Requirement — Pull out every one of the lines below word for word, and leave the pictures out of your answer.

• • • • •

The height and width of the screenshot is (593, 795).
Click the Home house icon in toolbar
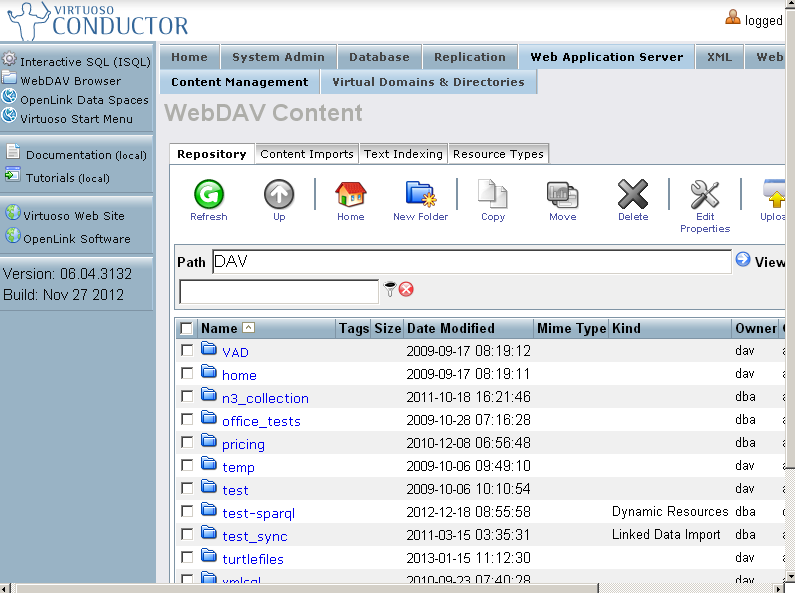(350, 194)
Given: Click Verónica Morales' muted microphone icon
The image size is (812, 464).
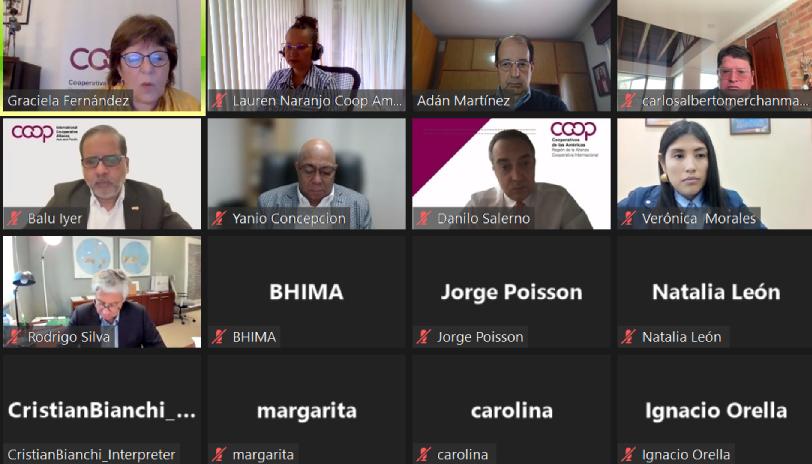Looking at the screenshot, I should coord(629,218).
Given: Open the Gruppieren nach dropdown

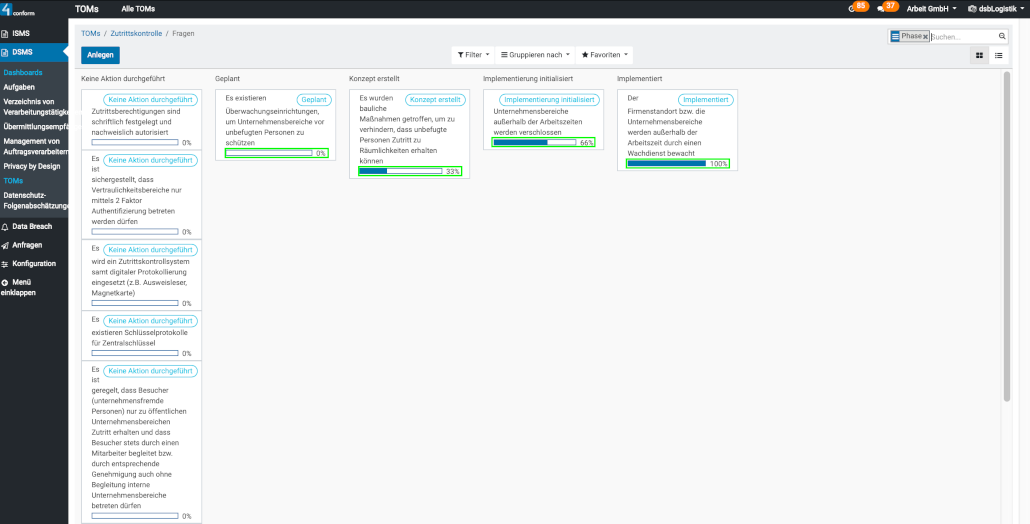Looking at the screenshot, I should point(534,55).
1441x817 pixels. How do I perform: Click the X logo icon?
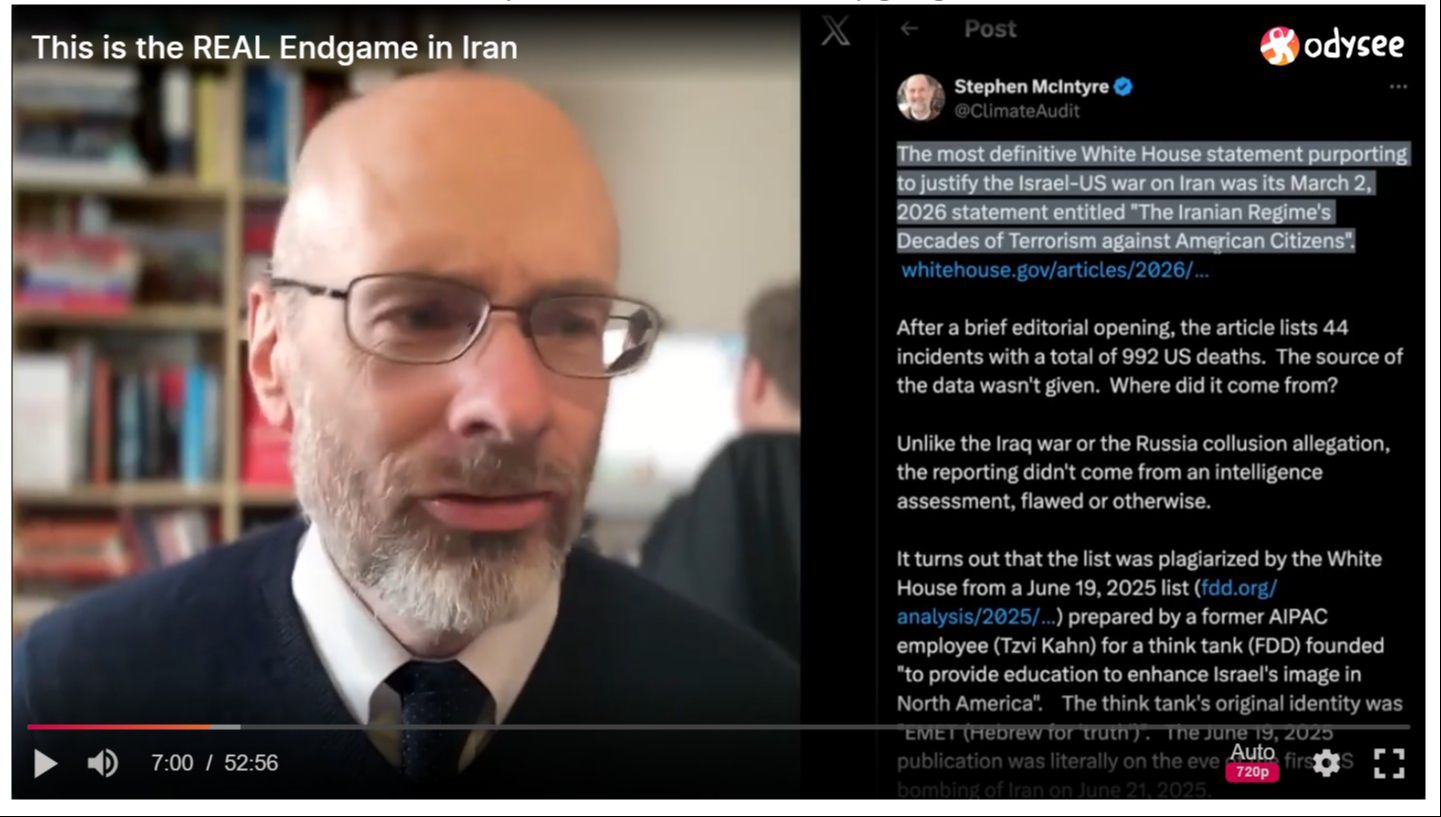836,31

• • • • •

Correct result —
The height and width of the screenshot is (593, 795).
Click the Home house icon in toolbar
(350, 194)
Given: Click Verónica Morales' muted microphone icon
The image size is (812, 464).
Looking at the screenshot, I should coord(629,218).
Given: Open the Gruppieren nach dropdown

Looking at the screenshot, I should point(534,55).
1441x817 pixels. How do I perform: Click the X logo icon?
836,31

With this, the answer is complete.